--- Data to process ---

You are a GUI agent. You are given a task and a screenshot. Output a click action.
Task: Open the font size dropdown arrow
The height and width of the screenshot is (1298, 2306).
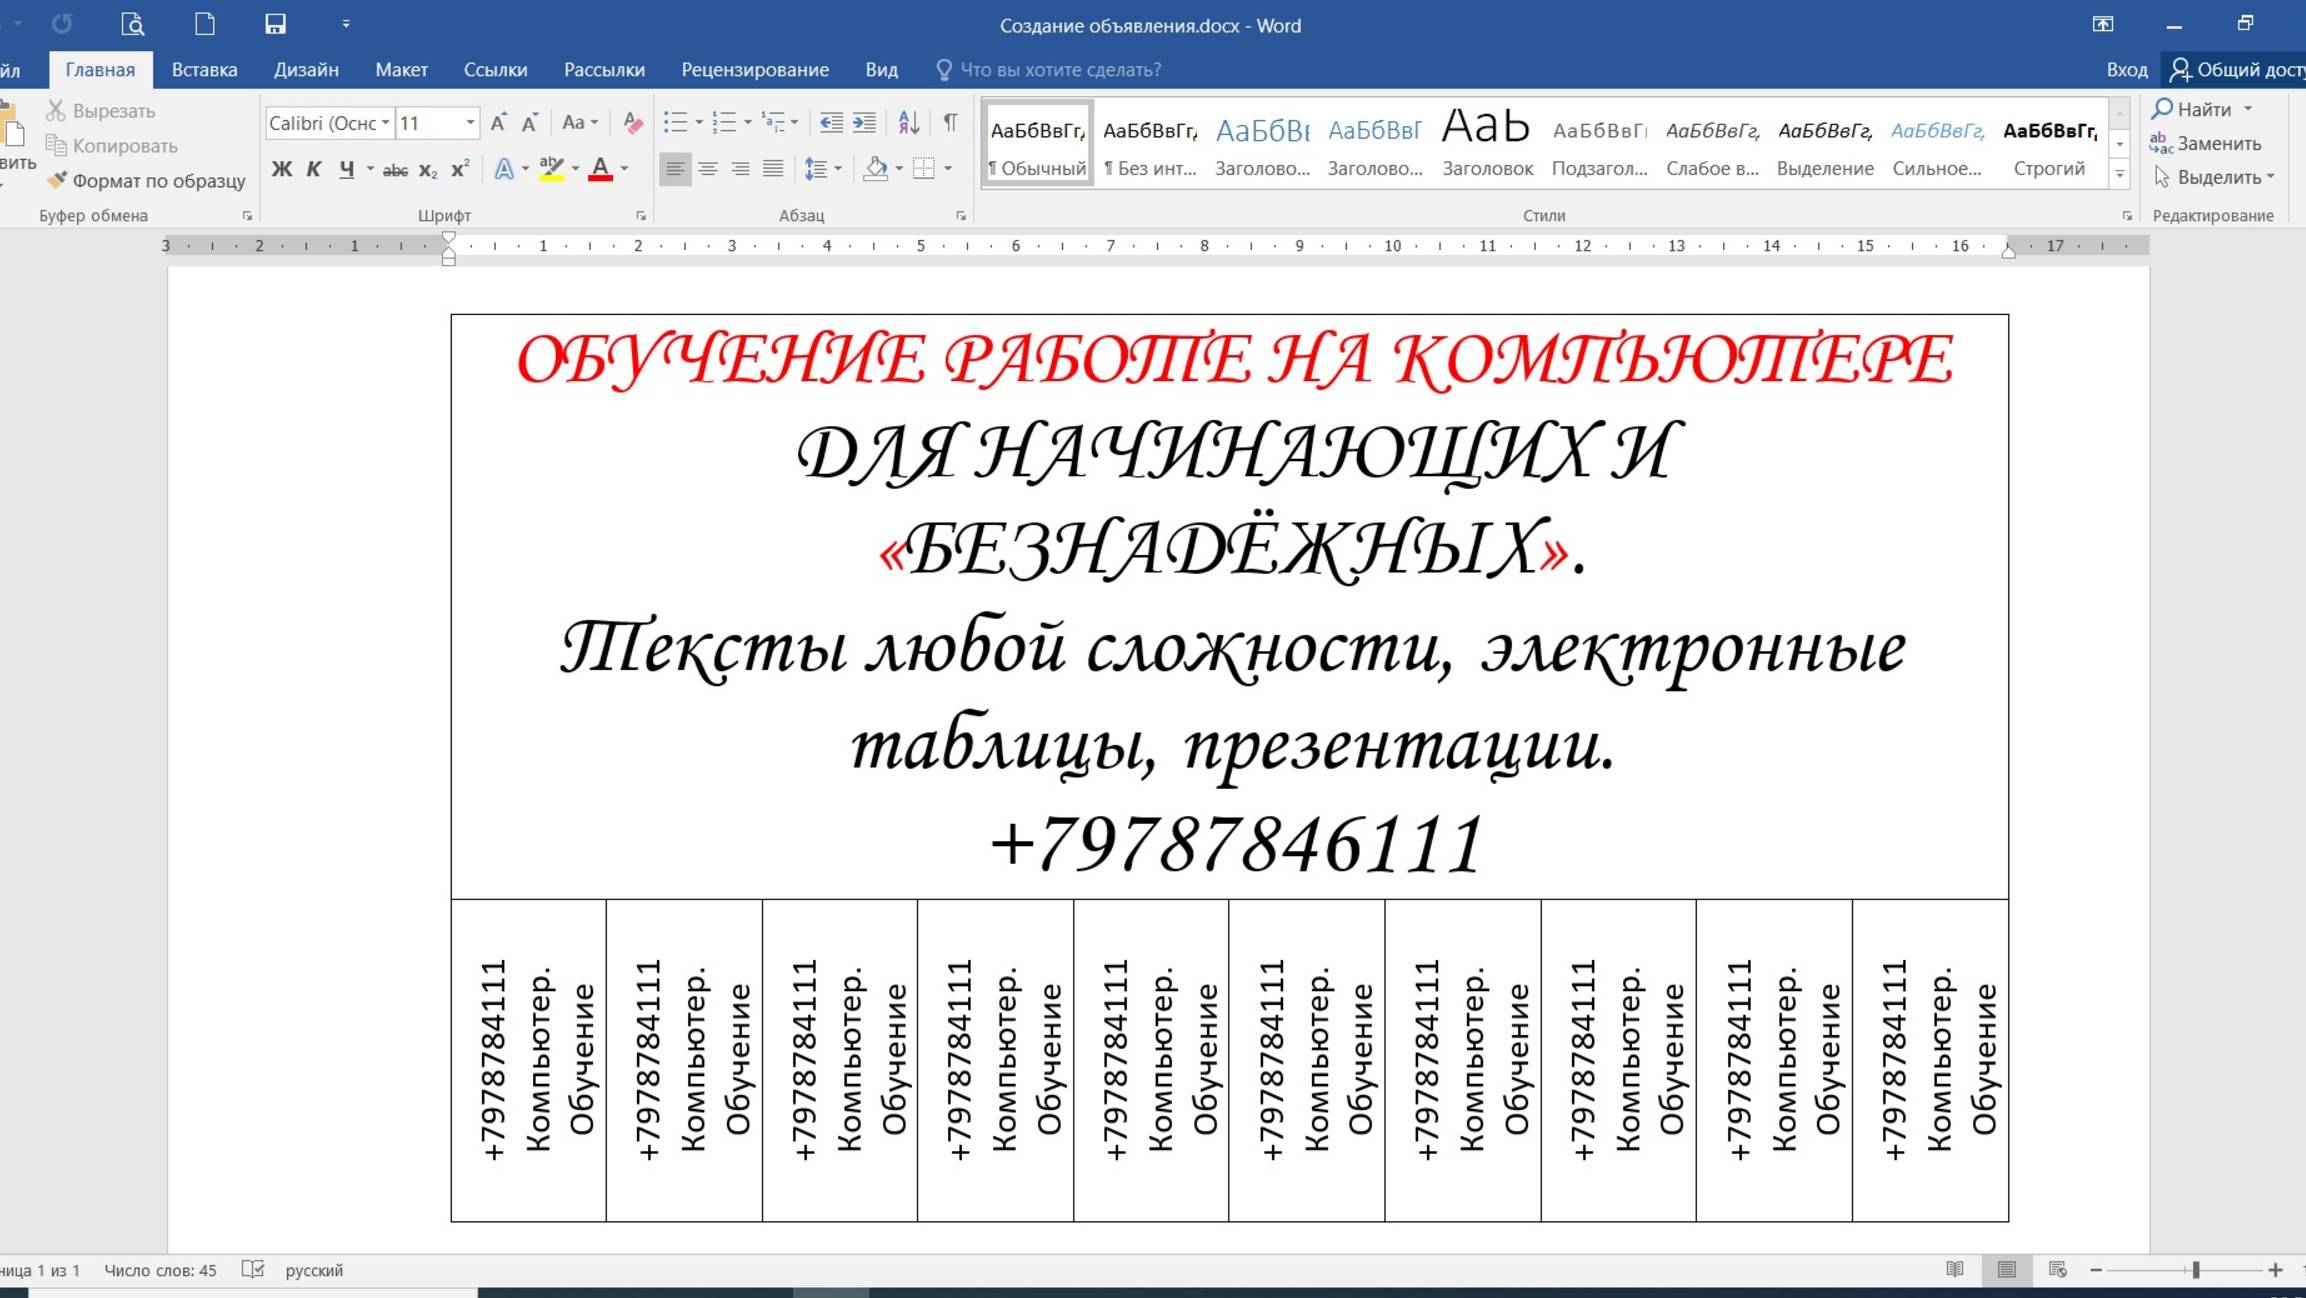click(x=470, y=123)
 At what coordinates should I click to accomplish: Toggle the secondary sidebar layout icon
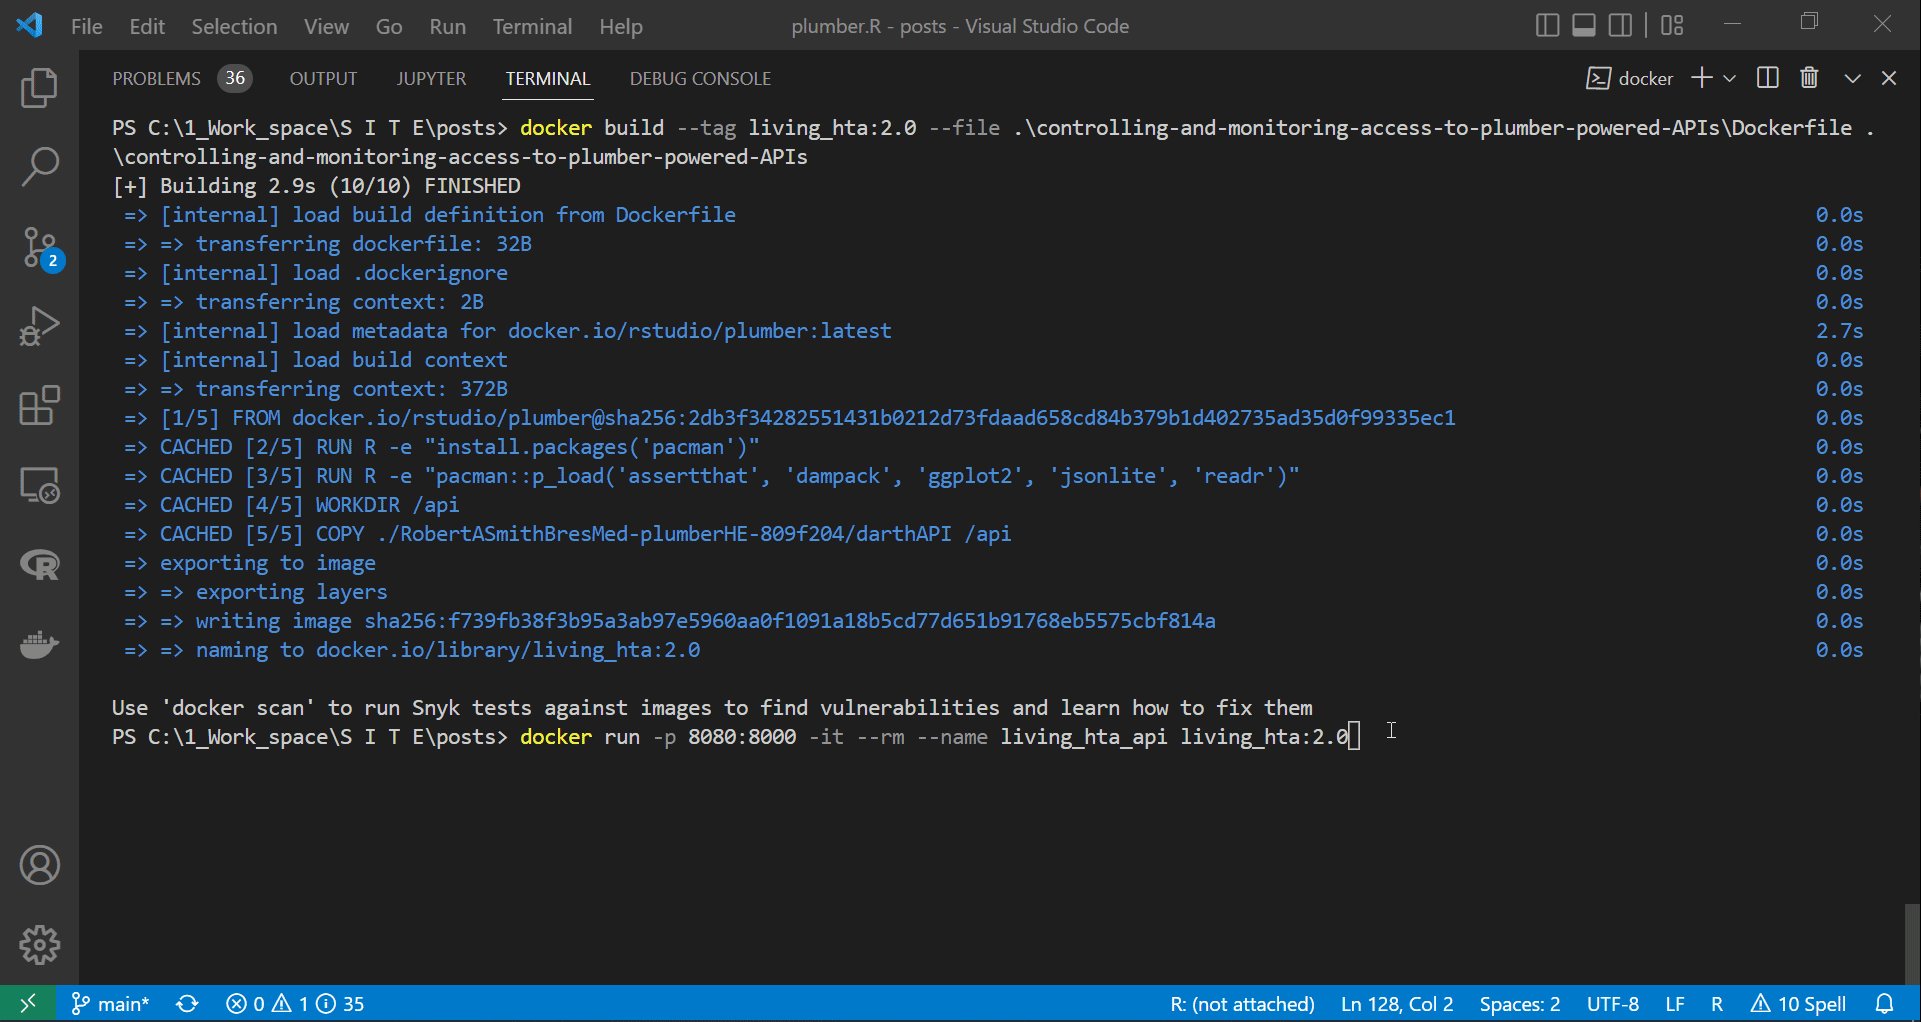point(1620,25)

---

Your assignment
Return the listing unchanged, but drop every picture.

Task answer
You are a GUI agent. You are given a task and a screenshot. Output a click action.
Task: Open the font size dropdown arrow
The height and width of the screenshot is (1298, 2306).
click(x=470, y=123)
 At what coordinates should I click to accomplish: Toggle the secondary sidebar layout icon
point(1620,25)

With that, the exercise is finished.